Ho appuntamento al quarto piano, e voglio arrivarci a piedi, ma per esclusione un cartello mi obbliga all'utilizzo dell'ascensore. Mi domando quale possa essere il motivo o il problema senza limitarmi ad una soluzione unica.

Il fatto diventa un dilemma senza risposta. Un'intera giornata di corso. Il brivido di violare un divieto. E il gusto di condividere un dubbio con persone sconosciute. Tutto questo misto alla perplessità di accorgermi, nel frattempo, che pronunciare la parola “movimento” per abbinarla al concetto di energia, tra ragionamenti a tema “alimentare”, suscita ancora delle spiccate resistenze che, di questo passo, diventeranno ancestrali.
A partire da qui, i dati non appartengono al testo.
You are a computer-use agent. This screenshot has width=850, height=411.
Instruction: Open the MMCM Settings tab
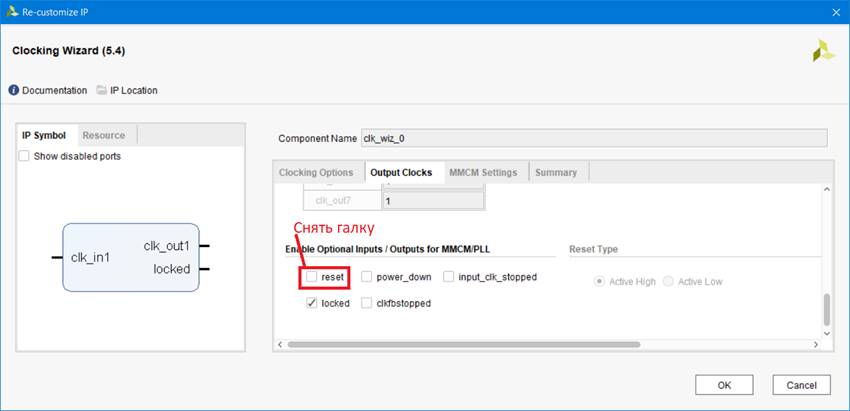(x=483, y=172)
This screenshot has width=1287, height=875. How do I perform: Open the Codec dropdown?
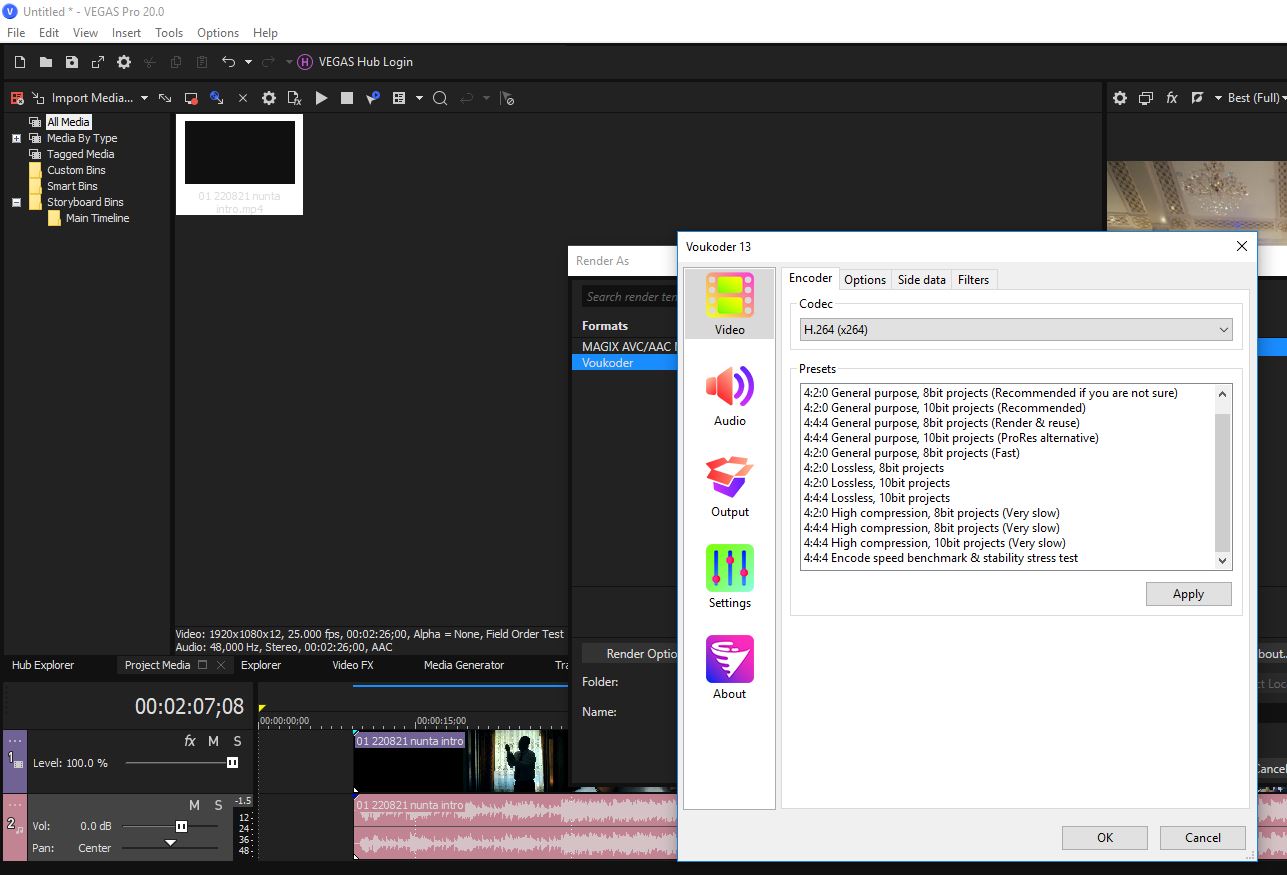point(1016,329)
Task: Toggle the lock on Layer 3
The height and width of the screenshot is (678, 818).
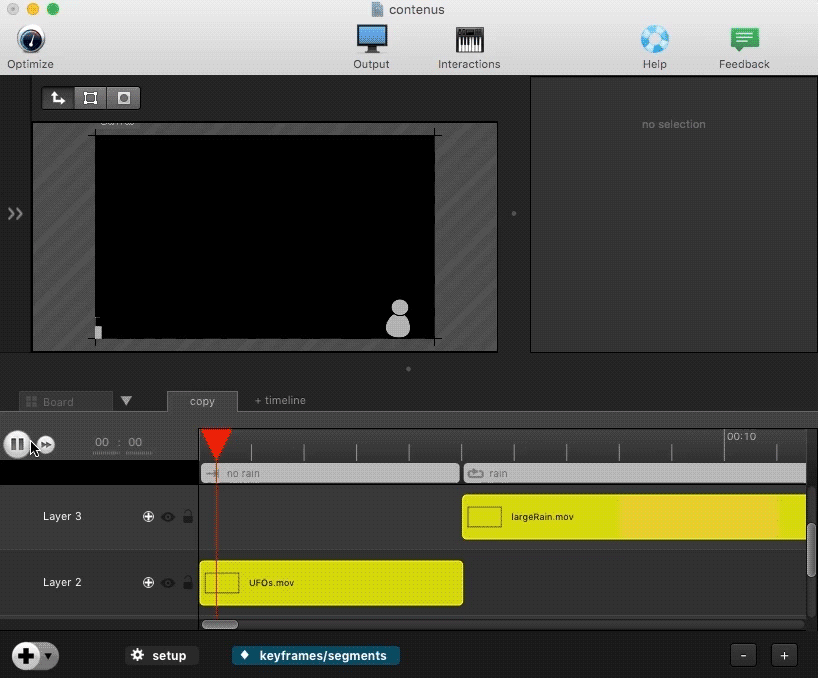Action: point(188,517)
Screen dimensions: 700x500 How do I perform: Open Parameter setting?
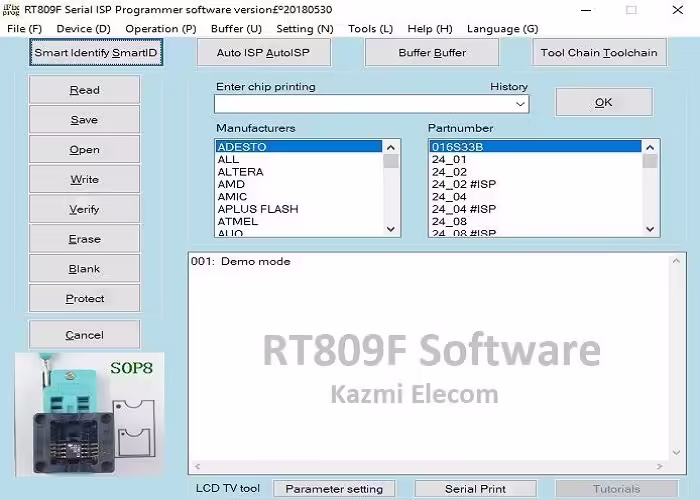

Eppure, come psicologi dello sport, quando ci adoperiamo nell’applicare un protocollo di allenamento mentale (che non è altro che il mental training) ricorriamo con disinvoltura al concetto di attivazione o di arousal proprio per allenare la capacità di regolare il livello di energia degli atleti, giovani compresi.

Adesso, stando ai fatti della giornata, mi chiedo se è davvero così efficace proseguire nel focalizzarsi sugli atleti. Ed ancora una domanda resta in sospeso, ma questa volta un'ipotesi ce l'ho.

Le esperienze più disparate che faccio con il mio lavoro mi insegnano puntualmente che ripartire dalla base è d'obbligo; lo credo con la fermezza e la fiducia che servono, quando si desidera trasformare le convinzioni più comuni che nutrono le persone estranee allo sport, quelle che quasi senza accorgersene lo descrivono ponendolo in antitesi alla cultura. Dobbiamo mirare a parlare di dieta, alimentazione, o addirittura disturbi alimentari, considerando ogni volta l’importanza del corpo, del suo movimento, e del ruolo insostituibile che svolge. Quello di conferire energia a chiunque lo riconosca!

Accettare ed integrare in automatico la parola “movimento” è una questione soprattutto culturale, di fiducia nello sport e in un settore che va oltre le palestre per comprendere naturalmente anche una qualsiasi rampa di scale. Senza incappare, magari, in un divieto di accesso inspiegabile!